BEGIN PASSAGE PROVIDED
A pioneer of naval aviation in France, he was named head of naval aviation in 1925 and took command of the Béarn, the first French aircraft carrier. In 1928 at the age of 50, he earned the rank of contre-amiral, (equivalent to rear admiral), and became commander of the maritime sector of Toulon, and in 1930, commander-in-chief of the 2nd Squadron. He was elevated to Vice-Amiral (vice admiral) in 1932 and commander-in-chief and Maritime Prefect of the 4th maritime region (Bizerte) covering the Mediterranean. In 1936 de Laborde again took charge of the 2nd Squadron and later that year became commander-in-chief of the Atlantic Squadron.

From 1937 to 1940 he was a member of the Superior Naval Council (Conseil supérieur de la Marine). In 1938 he earned his fifth star, becoming Full Admiral. From 1938 to 1939 he served as inspector general of naval forces, and was involved in various naval consultative commissions under the French Third Republic.

===World War II===

====German invasion of France====

In 1939 and 1940 he served as commander-in-chief of naval forces of the West, and was known as "Admiral West". By this time, he had earned numerous medals, including the highly prestigious Legion of Honor.
END PASSAGE PROVIDED
**SET OF TASKS**
**A.** In the passage on de Laborde's career, what did earning his fifth star in 1938 mean for his rank?
**B.** Transcribe the passage on de Laborde's career between "From 1937 to" and "Legion of Honor.", inclusive.
**C.** Write the next part of the passage on de Laborde's career, picking up after its final sentence.
BEGIN LISTED ENTRIES
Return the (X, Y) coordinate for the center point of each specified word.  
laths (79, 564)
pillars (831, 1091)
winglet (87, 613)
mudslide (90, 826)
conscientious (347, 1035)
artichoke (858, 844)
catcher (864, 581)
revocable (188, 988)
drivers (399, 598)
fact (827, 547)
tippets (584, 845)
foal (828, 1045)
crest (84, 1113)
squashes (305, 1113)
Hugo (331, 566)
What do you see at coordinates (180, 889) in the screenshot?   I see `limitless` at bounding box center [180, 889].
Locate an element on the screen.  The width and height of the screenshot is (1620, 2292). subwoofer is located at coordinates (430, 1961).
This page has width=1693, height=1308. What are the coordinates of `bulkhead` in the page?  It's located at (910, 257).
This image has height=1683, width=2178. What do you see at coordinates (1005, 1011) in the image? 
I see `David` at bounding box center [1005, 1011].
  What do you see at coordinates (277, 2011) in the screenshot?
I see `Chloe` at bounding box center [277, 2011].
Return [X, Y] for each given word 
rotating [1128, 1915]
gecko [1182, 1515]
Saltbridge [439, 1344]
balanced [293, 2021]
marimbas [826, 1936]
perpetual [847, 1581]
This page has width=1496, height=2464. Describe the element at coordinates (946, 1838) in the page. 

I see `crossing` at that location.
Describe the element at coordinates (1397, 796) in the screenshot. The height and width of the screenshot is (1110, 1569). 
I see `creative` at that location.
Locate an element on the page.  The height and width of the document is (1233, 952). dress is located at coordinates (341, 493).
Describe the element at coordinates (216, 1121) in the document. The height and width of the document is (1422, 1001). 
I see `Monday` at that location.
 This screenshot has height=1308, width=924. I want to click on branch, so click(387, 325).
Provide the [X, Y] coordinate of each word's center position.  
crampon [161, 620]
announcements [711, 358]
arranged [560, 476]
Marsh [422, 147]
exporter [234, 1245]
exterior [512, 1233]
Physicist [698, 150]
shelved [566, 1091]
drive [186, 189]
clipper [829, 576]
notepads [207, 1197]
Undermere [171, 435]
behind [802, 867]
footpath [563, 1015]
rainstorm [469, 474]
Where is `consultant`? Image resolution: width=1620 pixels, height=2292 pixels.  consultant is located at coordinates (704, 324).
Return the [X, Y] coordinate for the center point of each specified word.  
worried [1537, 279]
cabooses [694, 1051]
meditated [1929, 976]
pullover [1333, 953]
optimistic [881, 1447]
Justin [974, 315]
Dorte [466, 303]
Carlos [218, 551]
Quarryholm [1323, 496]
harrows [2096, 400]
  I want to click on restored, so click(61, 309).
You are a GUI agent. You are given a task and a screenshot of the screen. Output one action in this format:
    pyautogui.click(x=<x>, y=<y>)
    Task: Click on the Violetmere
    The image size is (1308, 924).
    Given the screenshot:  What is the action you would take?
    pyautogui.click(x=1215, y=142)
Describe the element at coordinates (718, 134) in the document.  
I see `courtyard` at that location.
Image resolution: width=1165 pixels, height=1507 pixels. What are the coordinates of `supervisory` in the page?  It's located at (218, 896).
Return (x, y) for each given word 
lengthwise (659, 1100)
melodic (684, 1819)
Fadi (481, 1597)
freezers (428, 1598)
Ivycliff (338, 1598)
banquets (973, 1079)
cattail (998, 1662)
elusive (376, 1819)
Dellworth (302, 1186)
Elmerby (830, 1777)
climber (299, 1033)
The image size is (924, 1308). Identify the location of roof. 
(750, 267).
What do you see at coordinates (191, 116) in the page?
END LISTED ENTRIES
**YOUR RESPONSES**
**A.** Earning his fifth star in 1938 meant that he became Full Admiral.

**B.**
From 1937 to 1940 he was a member of the Superior Naval Council (Conseil supérieur de la Marine). In 1938 he earned his fifth star, becoming Full Admiral. From 1938 to 1939 he served as inspector general of naval forces, and was involved in various naval consultative commissions under the French Third Republic.

===World War II===

====German invasion of France====

In 1939 and 1940 he served as commander-in-chief of naval forces of the West, and was known as "Admiral West". By this time, he had earned numerous medals, including the highly prestigious Legion of Honor.

**C.**
Nazi Germany invaded France in May 1940, and an armistice was signed in June dividing France into two sectors, an occupied zone in the north and west, and a free zone in the southeast, with a French government administered by Marshal Philippe Pétain based in Vichy. De Laborde had reached retirement age by September 1940, but after the armistice was reactivated and named leader of the Forces de Haute mer (FHM) a newly created unit, for two years.

====Scuttling of the Fleet====

Pétain counted on the rivalry between de Laborde and Admiral of the fleet François Darlan to keep control. Darlan had been made Admiral of the Fleet in 1939.

As a vice-admiral, Laborde was chief of the First Squadron, organised around the battleship Strasbourg. Following the capitulation of France and the rise of Vichy government under Philippe Pétain, Laborde decided to side with the regime, and was made commander of the High Seas Fleet. Pétain counted on using Laborde's dislike of Darlan to make the Fleet easier to manage. The High Seas Fleet was composed of 38 modern units and amounting to a quarter of the total French Navy.

Very antagonistic to the British and to Charles de Gaulle, Laborde promoted a project to re-take Chad. When the Allies invaded the French colonies of North Africa in Operation Torch, he suggested that the French fleet should sail and attack the Allies in retaliation; this proposal was sharply turned down by Gabriel Auphan.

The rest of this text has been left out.